Dataset items:
● ● ● ● ● ● ●

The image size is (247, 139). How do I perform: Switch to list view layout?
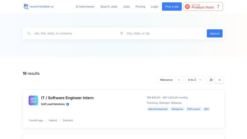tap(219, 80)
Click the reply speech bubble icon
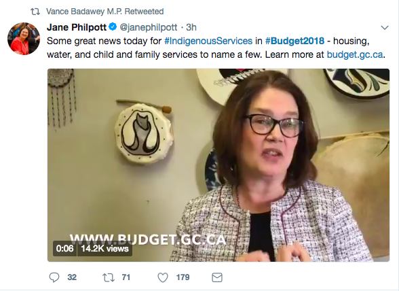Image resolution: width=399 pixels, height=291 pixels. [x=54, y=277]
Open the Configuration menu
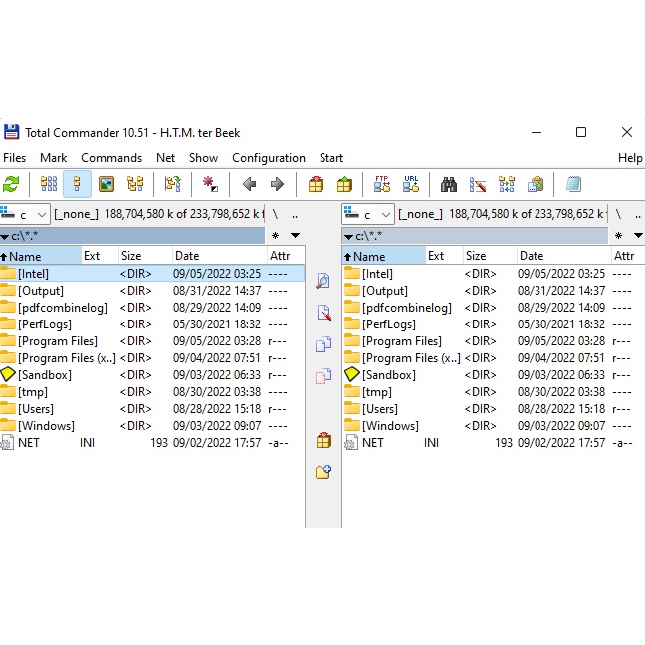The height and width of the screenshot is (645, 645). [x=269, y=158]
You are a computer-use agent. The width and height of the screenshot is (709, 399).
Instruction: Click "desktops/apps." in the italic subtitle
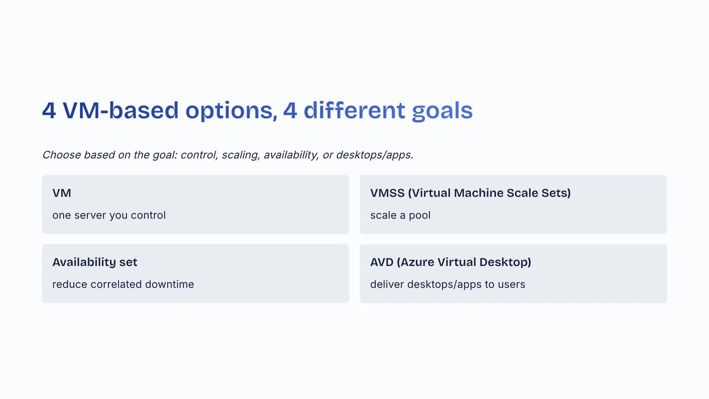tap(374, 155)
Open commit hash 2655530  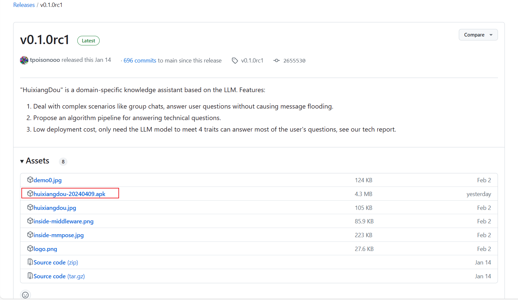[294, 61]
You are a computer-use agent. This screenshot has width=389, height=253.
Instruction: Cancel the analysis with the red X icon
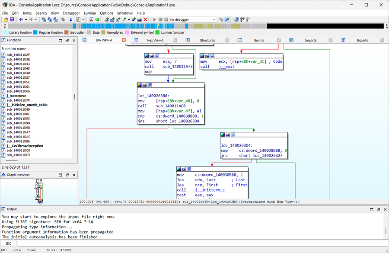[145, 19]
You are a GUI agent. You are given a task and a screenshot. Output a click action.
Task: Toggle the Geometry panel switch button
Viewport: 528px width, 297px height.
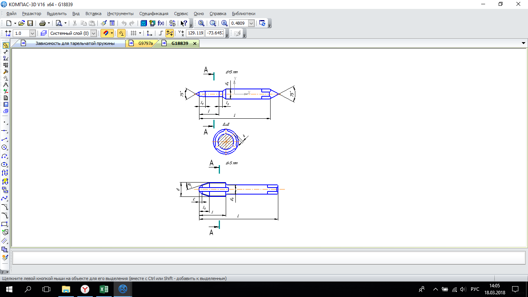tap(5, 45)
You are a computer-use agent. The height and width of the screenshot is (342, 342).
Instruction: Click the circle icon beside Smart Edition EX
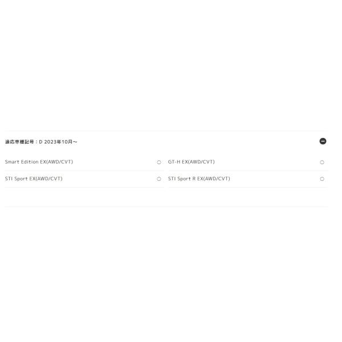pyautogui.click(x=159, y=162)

● ● ● ● ● ● ●

Task description: With the pictures left out, write out exactly the lines from the line containing "Instruction: Cancel the" through the last line of the entries above, both ends included, and no others.

Output for this exercise:
Instruction: Cancel the analysis with the red X icon
[145, 19]
You are a GUI agent. You are given a task and a screenshot. Output a click action.
Task: Toggle the Geometry panel switch button
Viewport: 528px width, 297px height.
tap(5, 45)
You are a computer-use agent. The height and width of the screenshot is (342, 342).
Instruction: Click the circle icon beside Smart Edition EX
pyautogui.click(x=159, y=162)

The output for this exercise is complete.